We are approaching the final months of the CDC’s Division of Tuberculosis Elimination 2022-2026 Strategic Plan, which includes the ambitious goal of eliminating TB in the US by focusing on prevention, diagnosis, and treatment of historically unreached non-US-born, racial and ethnic minorities, and patients who are unhoused or imprisoned. Time will tell whether we are closer to seeing an end to this devastating disease.


References

1. Williams PM, Pratt RH, Walker WL, Price SF, Stewart RJ, Fan P-J I. Tuberculosis — United States, 2023. MMWR Morb Mortal Wkly Rep. 2024;73(12):265-270.

2. Hauer B, Kroger S, Haas W, Brodhun B. Tuberculosis in times of war and crisis: epidemiological trends and characteristics of patients born in Ukraine, Germany, 2022. Euro Surveill. 2023;28(24):2300284.
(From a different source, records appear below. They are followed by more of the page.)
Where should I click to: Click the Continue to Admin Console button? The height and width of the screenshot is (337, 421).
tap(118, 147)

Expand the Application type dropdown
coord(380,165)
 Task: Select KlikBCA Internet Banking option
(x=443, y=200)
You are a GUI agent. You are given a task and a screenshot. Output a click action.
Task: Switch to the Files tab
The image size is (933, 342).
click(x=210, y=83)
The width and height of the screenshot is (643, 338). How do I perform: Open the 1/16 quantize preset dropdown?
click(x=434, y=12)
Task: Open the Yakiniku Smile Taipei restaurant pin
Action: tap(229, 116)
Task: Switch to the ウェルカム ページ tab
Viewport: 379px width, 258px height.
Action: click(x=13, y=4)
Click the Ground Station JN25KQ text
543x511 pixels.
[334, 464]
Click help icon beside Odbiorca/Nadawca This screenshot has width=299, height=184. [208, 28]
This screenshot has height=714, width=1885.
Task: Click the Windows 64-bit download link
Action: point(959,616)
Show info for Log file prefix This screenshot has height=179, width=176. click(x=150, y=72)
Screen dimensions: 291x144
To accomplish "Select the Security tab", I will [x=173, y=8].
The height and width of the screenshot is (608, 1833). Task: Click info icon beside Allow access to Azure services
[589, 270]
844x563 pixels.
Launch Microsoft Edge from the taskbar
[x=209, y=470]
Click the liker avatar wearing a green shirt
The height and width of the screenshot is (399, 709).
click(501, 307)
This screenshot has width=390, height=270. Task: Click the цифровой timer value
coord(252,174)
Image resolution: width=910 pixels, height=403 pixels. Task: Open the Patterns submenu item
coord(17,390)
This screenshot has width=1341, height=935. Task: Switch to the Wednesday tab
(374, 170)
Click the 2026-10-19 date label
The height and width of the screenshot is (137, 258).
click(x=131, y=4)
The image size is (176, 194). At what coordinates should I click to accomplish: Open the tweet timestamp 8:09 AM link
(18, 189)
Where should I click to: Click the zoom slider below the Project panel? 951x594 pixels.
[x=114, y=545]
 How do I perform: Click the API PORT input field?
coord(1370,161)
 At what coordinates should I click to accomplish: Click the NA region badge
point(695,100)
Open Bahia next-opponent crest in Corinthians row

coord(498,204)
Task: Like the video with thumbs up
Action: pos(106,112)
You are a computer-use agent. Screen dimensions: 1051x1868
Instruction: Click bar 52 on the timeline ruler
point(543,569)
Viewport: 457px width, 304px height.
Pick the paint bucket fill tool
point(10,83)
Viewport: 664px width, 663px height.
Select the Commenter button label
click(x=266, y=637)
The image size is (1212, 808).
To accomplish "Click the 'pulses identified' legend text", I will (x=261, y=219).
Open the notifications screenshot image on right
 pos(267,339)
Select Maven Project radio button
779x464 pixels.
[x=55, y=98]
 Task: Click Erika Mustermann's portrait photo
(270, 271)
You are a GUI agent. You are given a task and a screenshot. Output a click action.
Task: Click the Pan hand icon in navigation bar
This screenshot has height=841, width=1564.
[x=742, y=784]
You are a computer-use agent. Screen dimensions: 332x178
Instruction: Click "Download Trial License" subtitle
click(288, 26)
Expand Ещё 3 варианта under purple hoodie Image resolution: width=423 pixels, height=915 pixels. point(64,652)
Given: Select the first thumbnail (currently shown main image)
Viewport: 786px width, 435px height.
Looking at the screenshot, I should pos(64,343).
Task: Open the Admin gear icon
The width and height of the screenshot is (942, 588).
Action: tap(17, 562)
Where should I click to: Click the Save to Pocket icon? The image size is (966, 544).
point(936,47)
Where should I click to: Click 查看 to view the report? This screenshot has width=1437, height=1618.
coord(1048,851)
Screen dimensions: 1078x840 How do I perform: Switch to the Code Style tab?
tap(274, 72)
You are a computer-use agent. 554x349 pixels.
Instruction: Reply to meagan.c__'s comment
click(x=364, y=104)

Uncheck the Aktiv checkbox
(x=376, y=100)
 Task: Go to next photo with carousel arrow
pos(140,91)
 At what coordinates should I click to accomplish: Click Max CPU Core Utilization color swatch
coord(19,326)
3. Saukkonen JJ, Munsiff SS, Winston CA, et al. Updates on the treatment of drug-susceptible and drug-resistant tuberculosis: an official ATS/CDC/ERS/IDSA clinical practice guideline. Am J Respir Crit Care Med. 2025;211(1):15-33.

4. Goig GA, Loiseau C, Maghradze N, et al. Transmission as a key driver of resistance to the new tuberculosis drugs. N Engl J Med. 2025;392(1):97-99.